**Texto do exercício:**
Isso significa que o desejo dos homens pode ser despertado simplesmente pelo estímulo visual, por exemplo. Já a libido feminina, explica Maria Cristina, é mais afetada pelo que está acontecendo ao redor, desde problemas no trabalho ao interesse que o parceiro demonstra – ela precisa se sentir desejada para ficar estimulada.
Existe certo e errado?
Não há certo nem errado. A libido varia de pessoa para pessoa e também ao longo da vida, por diferentes fatores, inclusive situação conjugal. Corresponde à primeira fase da chamada resposta sexual e se caracteriza por fantasias e pensamentos eróticos – ou seja, a capacidade de se imaginar fazendo sexo, que é meio caminho andado para sentir vontade de transar. A frequência ou intensidade do desejo só constituirá um problema de fato se for motivo de sofrimento para você ou seu parceiro.
Pergunte-se: qual o motivo?
O primeiro passo é identificar qual o motivo da falta de desejo. Antes de tudo, deve-se descartar fatores biológicos, como problemas hormonais, efeitos colaterais de medicamentos e doenças crônicas. O mais comum, contudo, é que a falta de libido deva-se a questões psicológicas ou de relacionamento: desde transtornos como ansiedade e depressão a traumas de infância e experiências sexuais negativas, problemas com o parceiro ou preocupação com a imagem corporal. Momentos de vida, como divórcio e menopausa, também afetam o desejo.

Registros de dados salvos:
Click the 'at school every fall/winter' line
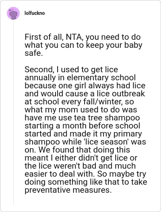The image size is (161, 212). pos(79,102)
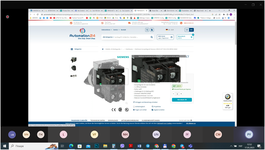Click the document list icon in header
Screen dimensions: 265x150
[x=152, y=30]
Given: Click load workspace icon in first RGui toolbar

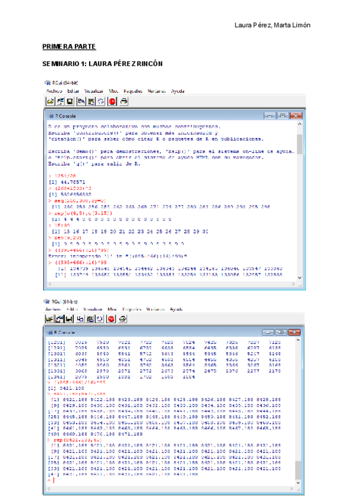Looking at the screenshot, I should point(61,101).
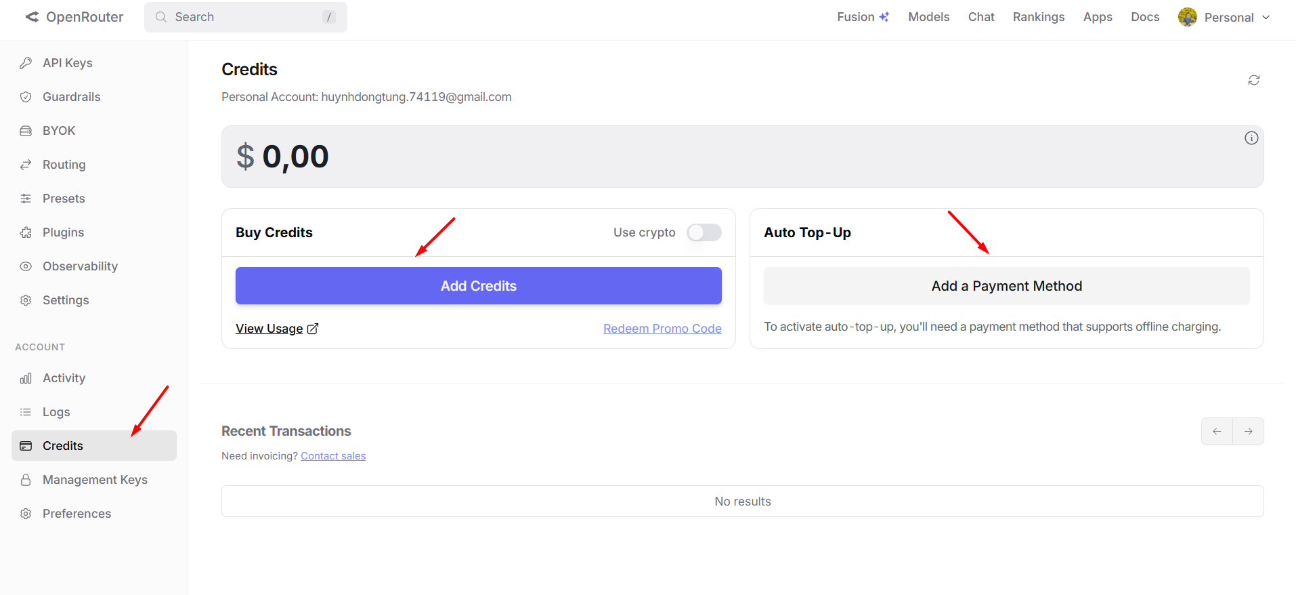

**Enunciado 1:**
Reescreva o trecho do texto sobre a libido que começa nas palavras "Isso significa que" e vai até "certo e errado?", trocando "desejada" por "querida".
**Enunciado 2:**
Responda com base no texto sobre a libido:
(a) A que fase da resposta sexual a libido corresponde?
(b) Em que caso a frequência ou intensidade do desejo passa a ser um problema de fato?
(c) Que momentos de vida aparecem como capazes de afetar o desejo?
Os registros não têm nenhuma relação com o texto.

**Resposta 1:**
Isso significa que o desejo dos homens pode ser despertado simplesmente pelo estímulo visual, por exemplo. Já a libido feminina, explica Maria Cristina, é mais afetada pelo que está acontecendo ao redor, desde problemas no trabalho ao interesse que o parceiro demonstra – ela precisa se sentir querida para ficar estimulada.
Existe certo e errado?

**Resposta 2:**
(a) À primeira fase da chamada resposta sexual.
(b) Quando é motivo de sofrimento para você ou seu parceiro.
(c) Divórcio e menopausa.